# MIUI Backup Help!



## Derezzed (Aug 22, 2011)

So I'm having a little trouble with MIUI now.
1.8.19 (2.3.5)
Flashed to a stock 2.2.2 ed05 Fascinate.

First was the MMS thing, which I think is well known now with everyone using the latest versions of it.
Second is the SDcard frying issue. It didn't delete all my data but my SDcard isn't reading on the phone, keeps saying Damaged SDcard.
Third, is I can't access my Theme manager. Everytime I open it, it forcecloses.

I'm using the Backup app, preinstalled with MIUI, to backup all my settings, contacts, app and data.
What would be the next step to re-flashing MIUI?
Thanks for the help.


----------



## OhioYJ (Aug 6, 2011)

7.22 MIUI seems to be the most stable for everyone.

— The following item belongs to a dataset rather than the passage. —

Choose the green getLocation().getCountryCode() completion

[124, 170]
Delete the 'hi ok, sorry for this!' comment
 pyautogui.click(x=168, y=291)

You SD card is probably toast. Mine did the same thing, temporarily I could read about half of what was on the card (on a pc), but couldn't read/write to it anymore. You can try formatting it again on a computer, but if you are like all the rest of us, it's probably done. So far there still isn't much known about why the SD cards die, my wifes phone never ate an SD card running same setup as mine. A co-workers SD card died on the factory OTA software.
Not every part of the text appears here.